During the first six weeks of pregnancy, the heart begins taking shape and starts beating. The major blood vessels that run to and from the heart also begin to form during this critical time during gestation.

It's at this point in your baby's development that heart defects may begin to develop. Researchers aren't sure exactly what causes most of these defects, but they think genetics, certain medical conditions, some medications and environmental factors, such as smoking, may play a role.

Types of heart defects

There are many different types of congenital heart defects, falling mainly into these categories:

  • Holes in the heart. Holes can form in the walls between heart chambers or between major blood vessels leaving the heart.

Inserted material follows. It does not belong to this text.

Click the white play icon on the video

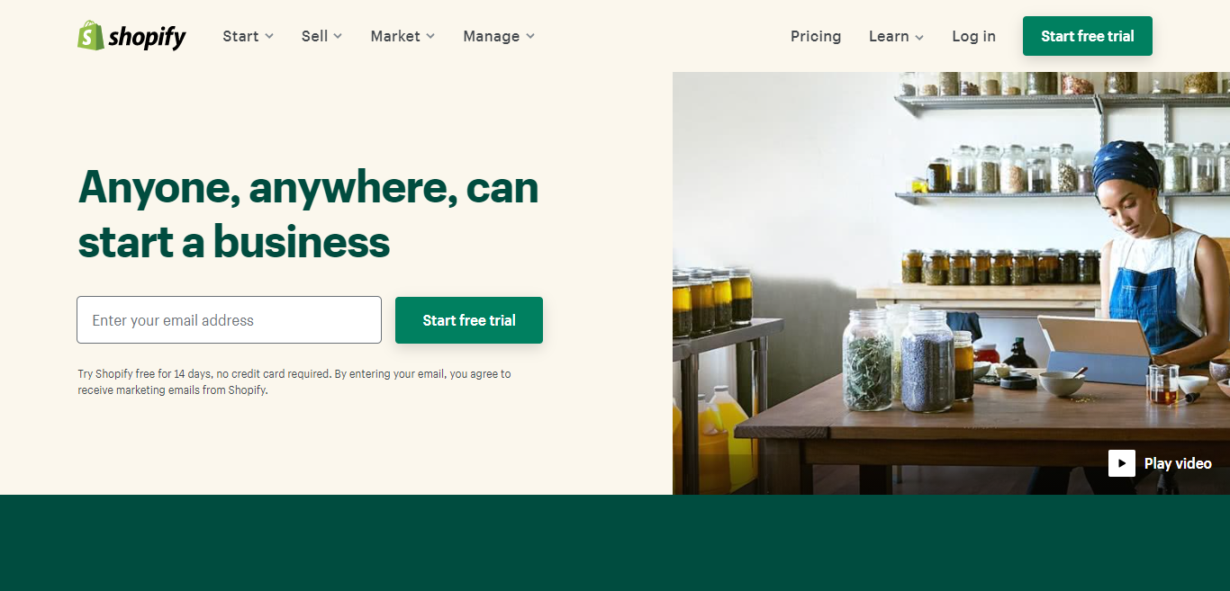pos(1121,463)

    In certain situations, these holes allow oxygen-poor blood to mix with oxygen-rich blood, resulting in less oxygen being carried to your child's body. Depending on the size of the hole, this lack of sufficient oxygen can cause your child's skin or fingernails to appear blue or possibly lead to congestive heart failure.

    A ventricular septal defect is a hole in the wall between the right and left chambers on the lower half of the heart (ventricles). An atrial septal defect occurs when there's a hole between the upper heart chambers (atria).

    Patent ductus arteriosus (PAY-tunt DUK-tus ahr-teer-e-O-sus) is a connection between the pulmonary artery (containing deoxygenated blood) and the aorta (containing oxygenated blood). A complete atrioventricular canal defect is a condition that causes a hole in the center of the heart.

  • Obstructed blood flow. When blood vessels or heart valves are narrow because of a heart defect, the heart must work harder to pump blood through them. Eventually, this leads to enlarging of the heart and thickening of the heart muscle. Examples of this type of defect are pulmonary stenosis or aortic stenosis (stuh-NO-sis).
  • Abnormal blood vessels. Several congenital heart defects happen when blood vessels going to and from the heart don't form correctly, or they're not positioned the way they're supposed to be.

    A defect called transposition of the great arteries occurs when the pulmonary artery and the aorta are on the wrong sides of the heart.

    A condition called coarctation of the aorta happens when the main blood vessel supplying blood to the body is too narrow. Total anomalous pulmonary venous connection is a defect that occurs when blood vessels from the lungs attach to wrong area of the heart.

  • Heart valve abnormalities. If the heart valves can't open and close correctly, blood can't flow smoothly.

    One example of this type of defect is called Ebstein's anomaly. In Ebstein's anomaly, the tricuspid valve — which is located between the right atrium and the right ventricle — is malformed and often leaks.

    Another example is pulmonary atresia, in which the pulmonary valve is missing, causing abnormal blood flow to the lungs.

  • An underdeveloped heart. Sometimes, a major portion of the heart fails to develop properly. For example, in hypoplastic left heart syndrome, the left side of the heart hasn't developed enough to effectively pump enough blood to the body.
  • A combination of defects. Some infants are born with several heart defects. Tetralogy of Fallot (teh-TRAL-uh-jee of fuh-LOW) is a combination of four defects: a hole in the wall between the heart's ventricles, a narrowed passage between the right ventricle and pulmonary artery, a shift in the connection of the aorta to the heart, and thickened muscle in the right ventricle.